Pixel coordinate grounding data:
☆ ☆ ☆
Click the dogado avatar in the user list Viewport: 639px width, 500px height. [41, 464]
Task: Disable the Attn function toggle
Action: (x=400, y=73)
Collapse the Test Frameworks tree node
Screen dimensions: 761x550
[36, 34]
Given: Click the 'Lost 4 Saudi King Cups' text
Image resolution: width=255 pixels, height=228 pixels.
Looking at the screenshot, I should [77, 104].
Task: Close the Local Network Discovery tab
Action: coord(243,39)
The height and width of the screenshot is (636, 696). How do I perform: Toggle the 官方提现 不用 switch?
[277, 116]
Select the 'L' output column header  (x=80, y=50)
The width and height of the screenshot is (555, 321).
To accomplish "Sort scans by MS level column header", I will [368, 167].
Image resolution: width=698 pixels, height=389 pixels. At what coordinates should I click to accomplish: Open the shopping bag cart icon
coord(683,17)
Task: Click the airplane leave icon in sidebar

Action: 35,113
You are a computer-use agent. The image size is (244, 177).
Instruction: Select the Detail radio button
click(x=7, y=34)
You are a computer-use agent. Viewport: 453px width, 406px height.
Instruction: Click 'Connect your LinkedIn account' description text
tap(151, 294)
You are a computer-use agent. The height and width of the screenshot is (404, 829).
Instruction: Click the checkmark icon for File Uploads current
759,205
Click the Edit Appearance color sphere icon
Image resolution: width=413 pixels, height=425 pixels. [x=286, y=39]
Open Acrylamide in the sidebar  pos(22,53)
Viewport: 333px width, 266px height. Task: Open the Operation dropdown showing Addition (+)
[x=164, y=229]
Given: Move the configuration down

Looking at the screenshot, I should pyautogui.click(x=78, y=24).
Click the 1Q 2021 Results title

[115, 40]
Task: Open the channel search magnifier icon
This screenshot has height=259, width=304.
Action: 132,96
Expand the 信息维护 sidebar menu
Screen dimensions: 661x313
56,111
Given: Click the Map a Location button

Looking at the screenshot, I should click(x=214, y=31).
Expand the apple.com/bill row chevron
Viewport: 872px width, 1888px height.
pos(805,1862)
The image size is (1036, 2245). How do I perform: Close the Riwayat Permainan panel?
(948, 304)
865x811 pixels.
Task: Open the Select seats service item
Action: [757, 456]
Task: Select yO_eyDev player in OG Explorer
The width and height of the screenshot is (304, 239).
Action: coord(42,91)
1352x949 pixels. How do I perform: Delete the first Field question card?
☆ ☆ ☆
Give the count of lines in the data above holding the word "Expand", and nothing beyond it.

2